Entre los personajes más controversiales, reales y crudos de la reciente historia colombiana se encuentra una mujer que, en medio de lo que muchos consideraron como demencia, dedicó gran parte de su vida a exteriorizar sus creencias y a usar su pasión para que otros pudieran ver en ella un patrimonio digno de desfile y actuación. Más aún, el hecho de ser una mujer que en los años cuarenta proclamaba por las calles maldiciones contra el partido más tradicional de la nación y que albergaba en su hogar a los más relegados por una sociedad, no solo llena de prejuicios, sino también machista, diferenciaba a la Loca Margarita de cualquier otro personaje distintivo de la primera mitad del siglo.

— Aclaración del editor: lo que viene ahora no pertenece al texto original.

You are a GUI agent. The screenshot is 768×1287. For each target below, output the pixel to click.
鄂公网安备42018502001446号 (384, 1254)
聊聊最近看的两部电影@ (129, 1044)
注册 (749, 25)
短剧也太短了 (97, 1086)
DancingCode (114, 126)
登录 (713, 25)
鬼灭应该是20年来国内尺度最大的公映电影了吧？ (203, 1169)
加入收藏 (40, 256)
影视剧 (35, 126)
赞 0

“Los Locos Itinerantes”, una de los mayores homenajes a personajes tan característicos de nuestra cultura, como lo fue aquella liberal empedernida, presenta también las figuras de otros significativos ciudadanos, que con su locura y personalidad destacada dejaron una huella en las mentes bogotanas. El Negro Chivas, El Bobo del Tranvía y Pomponio son los tres personajes adicionales con los cuales, en la misma época, Bogotá se vio adornada y en torno a los cuales ahora se han erguido estatuas que simbolizan su trascendencia para la ciudad. Sin embargo, ni la cultura ciudadana sobresaliente de un loco que controlaba los tranvías, ni la locura apasionada del enamorador Pomponio, ni siquiera la trágica historia de amor y muerte familiar del Negro Chivas se comparan con la historia de la mujer de vestido rojo y voz reconocible que es homenajeada, en esta ocasión, por el teatro Casa Ensamble.
En una producción que desafía toda la gama de posibilidades presentes, cuando se trata de contar la historia de alguien que era poco apto de contarla por sí mismo. La puesta a escena realizada por los miembros de Ensamble excede las expectativas, no solo por el brillante papel realizado por su actriz principal sino por la investigación enorme y rigurosa que la producción evidencia. En la obra, que transcurre en la Bogotá devastada de mediados del siglo XX, la presencia de una mujer que proclama por las calles su preferencia política no es nada, comparada con el transfondo histórico que le dan a la vida de esa misma mujer, representándola no como un símbolo de la historia del país, sino como un ser humano con mucho por entregar. Una mujer que vestía de rojo, no solo por el color de su partido, sino en nombre de la sangre derramada en Colombia, con su sombrero y canastilla de paja, con su rostro marcado aún por el dolor de la muerte de su esposo e hijo que la llevó a la locura, pero aún capaz de levantarse, dispuesta a ser el referente de una sociedad que necesita recuperar su memoria, es una mujer digna de admirar y de homenajear en una puesta en escena de tal calidad
Acompañando a la obra, la casa de Alejandra Borrero, sitio escogido como teatro para la producción (Carrera 24 # 41-60), presenta la exposición “Ni con el pétalo de una rosa”, homenaje a las mujeres víctimas de abuso. La presencia de ambos actos en el mismo lugar representa una oda al papel de las mujeres dentro de la nación y es, en medio de la frialdad que tanto la historia de las mujeres abusadas como la de la particular dama de rojo presentan, una muestra del género elevándose ante las condiciones adversas y demostrando que, incluso en medio de la crisis, expresarse sin tener miedo de la reacción de la sociedad es la mejor alternativa para escapar de la opresión de otros.